→ TEXTE:
.....

Incompréhensible position

          Il s’agit d’un feuilleton bien connu, au cours duquel des représentants, membres ou porte-parole locaux de cette institution bimillénaire prennent position, de manière plus ou moins cohérente et concertée, avant de se faire rappeler à l’ordre par le Vatican. Dernièrement, nous avons assisté sur ce sujet à une « volte-face de l'Église catholique espagnole », selon l’expression de l’AFP, « qui a douché les espoirs d'un changement de doctrine sur l'interdiction de l'usage du préservatif ».

          Il faut être sacrément aliéné pour ne pas percevoir à l’instant l’absurdité de ce débat. Faut-il le rappeler, de nos jours, l’Église n’a plus aucun pouvoir de coercition: par conséquent, son « interdiction » est aussi futile que celle de mon boulanger concernant mon intention de me fournir ailleurs que chez lui. De telles « interdictions » devraient prêter à rire où à hausser les épaules chez n’importe quel individu normalement constitué, qualité de plus en plus rare apparemment.

          La position des catholiques eux-mêmes est incompréhensible: car enfin la doctrine de l’Église ne peut pas être dictée par l’opinion publique. Si elle l’était, on voit mal quel genre d’utilité elle pourrait encore avoir, de quel genre de prestige elle pourrait encore jouir. Elle se réduirait simplement à une espèce d’observatoire des moeurs qui approuve par définition tout ce que font les gens, un organe dénué de toute spécificité. Or les chrétiens qui sont intéressés à la conservation de l’Église, en tant que fidèles, attendent, j’imagine, qu’elle leur montre la voie, qu’elle les guide, comme un troupeau qui suit son berger.

.....

→ DONNÉES FOURNIES:
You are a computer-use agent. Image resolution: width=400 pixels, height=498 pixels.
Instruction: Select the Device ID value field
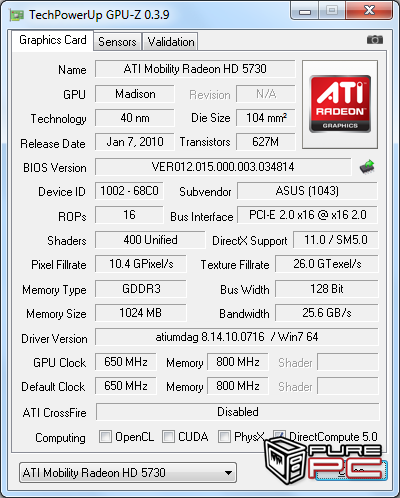click(x=129, y=191)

.....

→ TRAVAIL DEMANDÉ:
(1) Dans le texte sur l'Église, que trouve-t-on aux trois endroits suivants ?
(a) Selon quelle agence l'Église catholique espagnole a-t-elle fait une « volte-face » ?
(b) À l'interdiction de qui celle de l'Église est-elle comparée ?
(c) À quoi l'Église se réduirait-elle si sa doctrine était dictée par l'opinion publique ?
(2) Pouvez-vous réécrire plus brièvement le paragraphe du texte sur l'Église qui commence par « Il faut être sacrément aliéné », en gardant ses idées principales ?
(3) Pouvez-vous poursuivre le texte sur l'Église à partir de sa dernière phrase ?
Les données ci-dessus ne servent pas pour ce travail.

→ RÉPONSES ATTENDUES:
(1)
(a) L'AFP.
(b) À celle du boulanger, qui voudrait empêcher qu'on se fournisse ailleurs que chez lui.
(c) À une espèce d'observatoire des mœurs qui approuve par définition tout ce que font les gens, un organe dénué de toute spécificité.

(2) Ce débat est absurde : l'Église n'a plus aucun pouvoir de coercition, si bien que son « interdiction » est aussi futile que celle d'un boulanger qui voudrait empêcher ses clients de se fournir ailleurs. Toute personne normalement constituée devrait en rire ou hausser les épaules.

(3)
          Être chrétien, comme d’ailleurs être musulman ou communiste, c’est accepter une doctrine et s’en remettre à l’autorité d’un texte, d’un prélat ou d’une tradition relativement figée. Ce n’est pas chercher à adapter les textes, les tradition et les discours du prélat à sa situation personnelle, car sinon le mot « chrétien » perd toute espèce de signification. Que penseriez-vous d’un homme qui voudrait qu’on l’appelle « chrétien » tout en exigeant que le Pape fasse profession publique d’athéisme? Que penseriez-vous d’un homme qui voudrait qu’on l’appelle « communiste » tout en exigeant la réécriture du Capital selon les idées de Rothbard? Ou d’un prétendu « musulman » qui voudrait remplacer dans le Coran le nom de Muhammad par celui de Raël? Voilà des fous ou des manipulateurs, diriez-vous.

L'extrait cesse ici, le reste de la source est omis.